‘Me and Earl and the Dying Girl’ Review: Sundance-Winning Teen Cancer Drama Is Clever but Cloying

This indie darling offers plenty of whimsical charm, but its premise feels like an exercise in adolescent self-absorption

Me and Earl and the Dying Girl, Olivia Cooke, Thomas Mann

What’s a fair price for an epiphany?

The Sundance favorite “Me and Earl and the Dying Girl” sabotages itself by answering this question whoppingly, offensively wrong. A dirtier, quirkier take on the same material as last year’s slick cancer romance “The Fault in Our Stars,” this self-consciously clever melodrama equates the value of a girl’s life with a boy’s realization that he should probably go to college. (That sound you just heard was the wistful sigh of a million high-school seniors who wish they had something that juicy to write about for their college-application essay.)

Appropriate to its teenage milieu, Alfonso Gomez-Rejon‘s breakthrough film isn’t unlike spending a couple of hours with an exceptionally witty high-schooler: It’s entertaining as hell, but you can’t help rolling your eyes a little at its self-satisfied pseudo-profundities.

To be fair, it’s easy to see why the film became a festival darling. Based on Jesse Andrews’ novel of the name and adapted by the author himself, “Me and Earl” is both densely packed with droll humor and deft in its emotional manipulations. It aims for and achieves a charming visual whimsy, partly through Claymation sequences involving horses, squirrels and “the hot one from Pussy Riot.”

Headed by a largely unknown but terrific core cast, it feels bracingly contemporary, if occasionally too glib in its cultural references. Its story of a detached dude finally learning to take himself, his life and his relationships seriously is a familiar one, but it’s at least told with goofy flourishes, like a series of puns on cinema classics, that comfortingly reassure us that growing up doesn’t mean having to relinquish the weird, the silly or the absurd.

And yet its premise — that high-school senior Greg (Thomas Mann) learns to embrace the future when it looks like his new leukemia-stricken friend Rachel (Olivia Cooke) won’t have one of her own — is so narcissistically narrated that the story repels with its self-absorption. (Unfortunately, the film celebrates, rather than scrutinizes, Greg’s self-centeredness.)

An amiable loner except for his lifelong pal Earl (R.J. Cyler), Greg is badgered into hanging out with a just-diagnosed Rachel, whom he barely knows, by his bossy mom (Connie Britton). Their first meeting goes about as well as you’d expect from two teenagers forced into conversation; they’re too afraid to make eye contact, and Greg hilariously jokes about touching himself too much. (One of the film’s better observations about adolescence is that teenagers are always terrified that they’re a lot more awkward than they actually are.)

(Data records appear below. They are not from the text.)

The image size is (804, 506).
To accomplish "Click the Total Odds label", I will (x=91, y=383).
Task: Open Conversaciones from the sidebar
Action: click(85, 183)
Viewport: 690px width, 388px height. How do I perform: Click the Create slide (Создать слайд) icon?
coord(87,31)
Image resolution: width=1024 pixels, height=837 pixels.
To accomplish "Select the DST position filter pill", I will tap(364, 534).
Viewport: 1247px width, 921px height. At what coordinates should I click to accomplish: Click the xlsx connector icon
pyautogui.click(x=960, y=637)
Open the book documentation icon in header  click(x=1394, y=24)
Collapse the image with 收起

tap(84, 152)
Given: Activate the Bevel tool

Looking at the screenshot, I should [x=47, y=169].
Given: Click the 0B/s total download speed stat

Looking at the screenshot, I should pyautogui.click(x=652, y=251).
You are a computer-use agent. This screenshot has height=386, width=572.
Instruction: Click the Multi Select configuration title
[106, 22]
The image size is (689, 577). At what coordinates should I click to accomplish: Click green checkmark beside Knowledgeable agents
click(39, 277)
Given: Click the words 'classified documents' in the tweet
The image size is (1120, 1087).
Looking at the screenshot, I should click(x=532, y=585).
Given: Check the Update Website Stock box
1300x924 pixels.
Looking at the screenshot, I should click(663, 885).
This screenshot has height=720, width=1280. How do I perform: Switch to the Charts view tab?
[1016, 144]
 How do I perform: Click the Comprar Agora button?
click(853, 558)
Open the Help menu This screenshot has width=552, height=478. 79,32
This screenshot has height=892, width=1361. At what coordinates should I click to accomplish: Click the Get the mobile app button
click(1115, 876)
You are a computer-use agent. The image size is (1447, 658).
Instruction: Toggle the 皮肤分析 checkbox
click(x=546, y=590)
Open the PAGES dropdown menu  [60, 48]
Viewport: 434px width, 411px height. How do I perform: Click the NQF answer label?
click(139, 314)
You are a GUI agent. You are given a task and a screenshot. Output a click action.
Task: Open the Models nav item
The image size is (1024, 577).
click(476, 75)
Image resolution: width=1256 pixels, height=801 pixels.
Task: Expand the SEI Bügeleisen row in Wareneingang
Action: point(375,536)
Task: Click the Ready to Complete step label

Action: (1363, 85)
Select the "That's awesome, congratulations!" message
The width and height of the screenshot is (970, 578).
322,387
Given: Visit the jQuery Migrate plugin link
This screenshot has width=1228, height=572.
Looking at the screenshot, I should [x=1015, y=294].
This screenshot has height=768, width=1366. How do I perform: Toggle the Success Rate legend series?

me and earl 2Greg and Rachel quickly establish an easy rapport — a development aided by the fact that the sweet, thoughtful girl has nothing else to do but become her new friend’s steadfast admirer. (Apparently the affection runs in the family; Rachel’s inappropriately flirty mom, played by a game Molly Shannon, also can’t get enough of her daughter’s new friend.)

Earl tells Rachel about the dozens of intentionally bad homages to movie masterpieces he and Greg have made together, and so we’re treated to glimpses of “The Seven Seals,” “Breathe Less” and “A Sockwork Orange,” all adorably dumb. After learning of the duo’s films, Rachel’s intimidatingly attractive friend Madison (Katherine C. Hughes) asks Greg to make a movie for the ill girl. He doesn’t exactly agree to do it, but as Rachel gets sicker, he feels increasingly obligated to make something that’s heartfelt and worthy and special. Of course, that’s easier requested than done.

Despite its lumpen one-sidedness, Greg and Rachel’s blossoming friendship — strictly platonic — is believable and affecting, particularly when they’re just riffing on things to amuse each other in her bedroom. (They bond over how best to avoid annoying well-wishers: Act “subhuman” or just plain dead.)

But the film’s tight focus on Greg’s eventual need to budge from his comfort zone comes at the expense of Rachel’s credibility as a character. She makes a momentous decision that ultimately renders her illness a cheap plot device for Greg’s maturation and the specter of death into mere college-essay fodder. If there’s a lesson the script’s peddling, it’s to answer when opportunism knocks. The better epiphany would have been that cluttering up a film with quips and visual gags and unusual camera angles can only go so far in covering up a cloying, emotionally hollow core.